>>>

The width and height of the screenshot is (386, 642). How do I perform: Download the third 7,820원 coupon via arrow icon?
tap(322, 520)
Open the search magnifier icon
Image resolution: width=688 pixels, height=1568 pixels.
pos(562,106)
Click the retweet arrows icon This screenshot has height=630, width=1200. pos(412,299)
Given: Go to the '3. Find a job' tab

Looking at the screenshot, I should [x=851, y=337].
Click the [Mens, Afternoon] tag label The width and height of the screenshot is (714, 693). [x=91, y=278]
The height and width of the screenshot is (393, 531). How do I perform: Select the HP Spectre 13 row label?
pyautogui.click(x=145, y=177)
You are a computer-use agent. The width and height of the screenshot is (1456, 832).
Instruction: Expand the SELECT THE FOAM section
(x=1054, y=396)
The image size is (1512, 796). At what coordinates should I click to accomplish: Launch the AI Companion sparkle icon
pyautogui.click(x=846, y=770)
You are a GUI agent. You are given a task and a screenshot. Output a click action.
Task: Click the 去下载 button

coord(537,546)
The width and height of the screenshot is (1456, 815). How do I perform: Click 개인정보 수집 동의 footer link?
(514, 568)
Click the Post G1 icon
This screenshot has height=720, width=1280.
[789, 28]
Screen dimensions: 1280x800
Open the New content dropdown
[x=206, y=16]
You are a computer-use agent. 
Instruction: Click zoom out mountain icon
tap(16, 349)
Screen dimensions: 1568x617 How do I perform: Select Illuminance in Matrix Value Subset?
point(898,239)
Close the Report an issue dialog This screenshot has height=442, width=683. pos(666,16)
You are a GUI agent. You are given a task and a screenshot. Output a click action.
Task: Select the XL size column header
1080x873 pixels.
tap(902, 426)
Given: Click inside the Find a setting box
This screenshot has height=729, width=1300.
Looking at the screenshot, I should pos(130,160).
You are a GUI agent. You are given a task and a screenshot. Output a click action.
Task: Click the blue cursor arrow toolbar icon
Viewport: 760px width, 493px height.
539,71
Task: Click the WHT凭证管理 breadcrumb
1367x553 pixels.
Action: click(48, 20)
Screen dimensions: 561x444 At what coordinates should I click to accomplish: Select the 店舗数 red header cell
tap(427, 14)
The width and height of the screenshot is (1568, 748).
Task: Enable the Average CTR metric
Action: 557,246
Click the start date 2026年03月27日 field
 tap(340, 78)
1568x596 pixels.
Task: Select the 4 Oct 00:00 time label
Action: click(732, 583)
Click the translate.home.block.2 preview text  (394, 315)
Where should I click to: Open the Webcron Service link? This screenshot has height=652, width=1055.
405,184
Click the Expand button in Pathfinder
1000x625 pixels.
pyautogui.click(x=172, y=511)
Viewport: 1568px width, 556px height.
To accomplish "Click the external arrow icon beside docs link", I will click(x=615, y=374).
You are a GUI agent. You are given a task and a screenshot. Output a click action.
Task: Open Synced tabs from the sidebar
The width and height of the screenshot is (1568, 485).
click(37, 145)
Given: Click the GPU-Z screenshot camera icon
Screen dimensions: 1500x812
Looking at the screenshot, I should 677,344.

<<<

Problem to solve:
Update the entries from the line containing "Click the [Mens, Afternoon]" up to and including the line containing "(x=1054, y=396)", replacing "screenshot" with "screen image" and leaving everything else unchanged. Provide only those lines.

Response for this exercise:
Click the [Mens, Afternoon] tag label The width and height of the screen image is (714, 693). [x=91, y=278]
The height and width of the screen image is (393, 531). How do I perform: Select the HP Spectre 13 row label?
pyautogui.click(x=145, y=177)
You are a computer-use agent. The width and height of the screen image is (1456, 832).
Instruction: Expand the SELECT THE FOAM section
(x=1054, y=396)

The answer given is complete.